Stamms Nachfolgerin, die amtierende Landtagspräsidentin Ilse Aigner (CSU), betonte: „Integration kann nur aus der Mitte der Gesellschaft kommen.“ Auch Joachim Herrmann, CSU-Staatsminister des Innern, für Sport und Integration, erklärte: „Integration ist eine Erfolgsgeschichte, an der alle mitschreiben, und auf Dauer nur so gut, wie sie von der Mehrheit im Land gelebt wird. Von den Neubürgern, aber auch von denen, die schon lange hier zu Hause sind.“
Insgesamt 145 Bewerbungen gingen ein, aus denen die Jury drei Preisträger*innen auswählte. Zum ersten Mal wurde darüber hinaus auch ein Sonderpreis ausgeschrieben für Menschen mit Migrationshintergrund, die ehrenamtlich tätig sind. Frauen wie Zahra Akhlaqi, deren Geschichte sich wie ein modernes Märchen liest, zeigt sie doch, dass individuelles Engagement, freundliche Willkommenskultur und strukturelle Unterstützung beeindruckende Bildungskarrieren anschieben können.
Die Zahl der Erflogsgeschichten wächst
Die junge Frau, die in Afghanistan geboren und im Iran aufgewachsen ist, floh als Dreizehnjährige mit ihrer kleinen Schwester über die Türkei und Griechenland nach Deutschland, wo sie 2013 mit ihrer Familie zusammenkam. Statt im Asylbewerberheim zu leben, teilte man sich zwei Zimmer mit Miniküche. Zahra kam in die achte Klasse der Mittelschule, eine Übergangsklasse. Weil sie kaum Deutsch sprach, besuchte sie drei Jahre lang in den Sommerferien Deutschkurse. Entscheidend für ihr Fortkommen war, wie sie sagt, das Stipendium „Talent im Land“ (TiL), das engagierte Schülerinnen und Schüler in Bayern auf ihrem Weg zu Abitur und Fachabitur sowohl finanziell als auch ideell unterstützt. So schloss Zarah Freundschaften, besuchte die Sommerakademie auf Schloss Salem – und begann damit zu liebäugeln, Jura zu studieren.

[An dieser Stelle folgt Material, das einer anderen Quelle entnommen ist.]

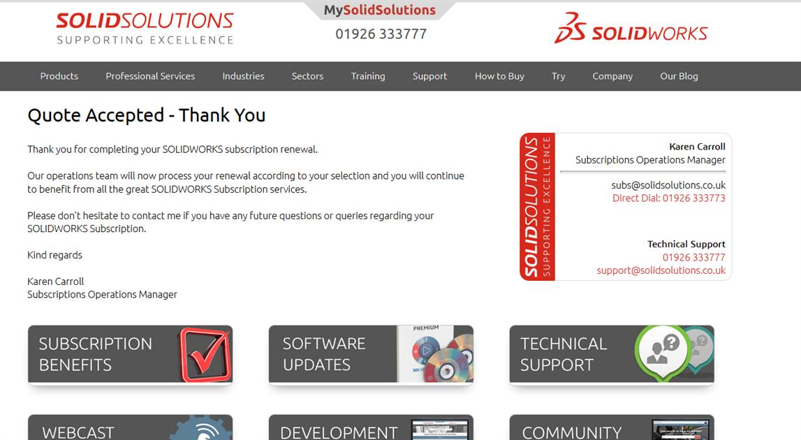Image resolution: width=801 pixels, height=440 pixels.
Task: Click the red sidebar of Karen Carroll's contact card
Action: (x=536, y=206)
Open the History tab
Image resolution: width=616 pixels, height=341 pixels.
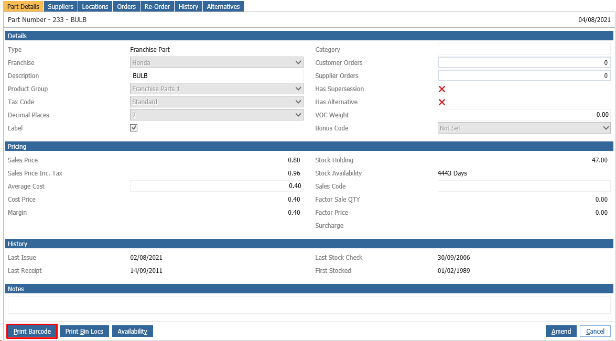(188, 7)
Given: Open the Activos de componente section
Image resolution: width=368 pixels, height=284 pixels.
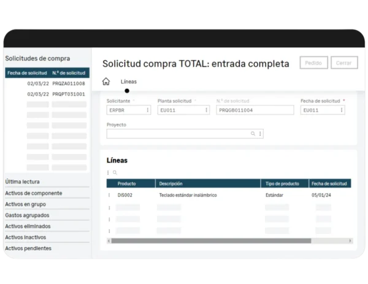Looking at the screenshot, I should point(33,193).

Inzwischen tut sie das tatsächlich. Aber sie ist nicht nur Studentin der LMU, sondern auch im Vorstand des heimaten e.V. – Netz für Chancengleichheit, wo sie sich für Mädchen- und Frauenrechte, die politische und soziale Teilhabe von Menschen mit Fluchtgeschichte starkmacht und gegen Rassismus und Diskriminierung antritt. Auch beim Bayerischen Jugendring ist sie aktiv, bei Bellevue di Monaco und der Grünen-nahen Heinrich-Böll-Stiftung, von der sie ein Stipendium erhält.

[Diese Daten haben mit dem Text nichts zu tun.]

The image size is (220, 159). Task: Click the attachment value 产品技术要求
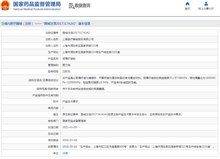[x=70, y=102]
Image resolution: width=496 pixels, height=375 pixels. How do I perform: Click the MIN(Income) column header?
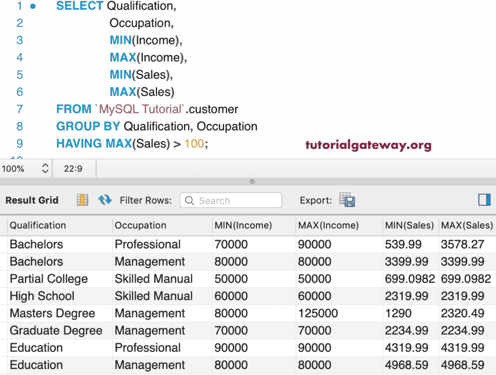pos(243,226)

Man darf sich also schon fragen, wie sie all die Aufgaben unter einen Hut kriegt. Tatsächlich, erzählt sie, hat sie am Vortag sieben Stunden moderiert, bei einer Veranstaltung zum 20. Weltflüchtlingstag in München. Ja, sie war erschöpft danach. Und ist es vielleicht noch. Genug Schlaf bekommt sie nicht immer. Aber die Freude über die Möglichkeit, sich einzubringen, überwiegt. In ihrer Arbeit möchte sie den Blick schärfen dafür, dass geflüchtete Mädchen und Frauen einer Vielzahl von Diskriminierungen ausgesetzt sind. An Menschen mit Migrationshintergrund richtet sich die Botschaft: „Traut euch, informiert euch, bewerbt euch um Stipendien! Manchmal öffnen sich Türen, mit denen man nicht gerechnet hat. Ihr braucht kein Einserabitur; es reicht, wenn ihr engagiert seid und euch bemüht!“
Ganz so, wie sie selbst es geschafft hat: „Durch Fleiß, Unterstützung – und Glück“. Den dritten Platz machte das Münchner Projekt YouthBridge der Europäischen Janusz Korczak Akademie, wo Jugendliche ein zweijähriges Leadership-Programm absolvieren. Die jungen Leute stammen aus den verschiedensten ethnischen, kulturellen und religiösen „Communities“.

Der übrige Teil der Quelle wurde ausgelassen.